The present study aimed to determine the relationship between sleep disturbance in adolescents and IA. We found a relationship between adolescent sleep disturbance and IA in one prefecture in Japan and found that sleep disturbances are more prevalent in categories with higher YDQ scores. Besides, the results of the multivariate analysis revealed significantly higher adjusted odds ratios between categories with high YDQ and sleep disorders, suggesting a significant relationship between higher YDQ scores (3-4 or ≥5) and sleep disorders.
Using the PSQI and YDQ to investigate the relationship between sleep disturbance and IA in high school students, we found that the categories with higher YDQ scores showed high values for the adjusted odds ratio of students with sleep disturbance (Table 3). This relationship is similar to that reported by Bakken et al. among Norwegian adults aged 16 years or older, where individuals with high YDQ scores had significantly higher sleep disturbance prevalence rates than did non-problematic internet users [40]. Furthermore, the present study found differences between sexes, with a higher sleep disturbance adjusted odds ratio in girls with IA than in boys. This finding is similar to the results of Durkee et al., who confirmed a significant relationship between insufficient sleep and IA in female participants, which is in line with the findings in a previous study [22].

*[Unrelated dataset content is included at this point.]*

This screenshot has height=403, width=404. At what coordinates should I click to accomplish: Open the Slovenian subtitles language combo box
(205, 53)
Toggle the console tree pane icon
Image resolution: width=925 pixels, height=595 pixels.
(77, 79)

There are several possible mechanisms for the relationship between sleep disturbance and IA. Our findings suggest that IA itself results in sleep disturbance, which is in line with a previous study reporting problematic internet use to be a significant predictor of sleep disturbance [20]. Chen et al. also reported that IA predicted “disturbed circadian rhythm” leading to sleep disturbance [23], which despite the lack of long-term prior research can explain why IA leads to sleep disturbance.
The second mechanism is the reverse of the one discussed above, where sleep disturbance might lead to the development of IA. In a longitudinal study, Chen et al. reported that difficulty in falling asleep and nocturnal awakening were predictors of IA [23].
A third possible mechanism is the simultaneous occurrence of both abovementioned mechanisms, where sleep disturbance occurs after the development IA and IA develops due to sleep disturbance. Several studies have confirmed that in brain imaging, both sleep disturbance and IA cause changes in the gray matter [41, 42]. A study of retired military personnel showed that regardless of any coincidental psychiatric state, individuals with a high PSQI score presented with reduced volume of the entire cortex and the frontal lobes [42]. In another study individuals with IA reportedly had reduced gray matter density [41]. These findings suggest the possibility that sleep disturbance and IA cause the same organic (structural) changes in the gray matter, indicating a hypothesis that sleep disturbance and IA may occur simultaneously.
However, the fourth mechanism is also possible, where although sleep disturbance and IA are not truly related, a third factor common to both links them together, with the end-result being an observed relationship between sleep disturbance and IA. In our present study, we adjusted the lifestyle factors related to adolescence and excluded the effects of confounding factors in our multivariate analysis. Nevertheless, there is a possibility that the separate confounding factors, which were not adjusted for, exist.
The following four points can be considered as the strengths of this study. First, the sample size was sufficient. Second, to investigate the relationship between sleep disturbance and IA, we used the PSQI and YDQ, which have been frequently used as standard indices in several epidemiological surveys [5, 10, 22, 28, 30, 32, 40, 41, 43-48]. Third, in our analysis, we evaluated the relationships between sleep disturbance and IA for each of the three categories of the YDQ, including at-risk internet use; this category has not been sufficiently investigated in prior epidemiological studies. Fourth, we considered several lifestyle factors that may be involved in IA in adolescence.
Nonetheless, the present study also has a number of limitations. First, the present study deals with the results of a cross-sectional survey, which means that we cannot formulate any conclusion about the direction of causality. Second, we did not adjust all the items, which may be related to IA. For example, we did not ask questions about other psychiatric disorders like attention deficit and hyperactivity disturbance (ADHD), which is reportedly associated with IA [49-51] and sleep disturbance [51] in adolescents. In the present study, all subjects were enrolled as daytime high school students, with all subjects regularly attending school. In such a case, the number of students with ADHD is considered low. Third, as we performed the survey within each of the schools, non-attending students could not participate. In the future, efforts to conduct a survey that will enable participation of non-attending students should be made. Fourth, our survey population was limited to students in a single prefecture in Japan; hence, there was certainly a sampling bias.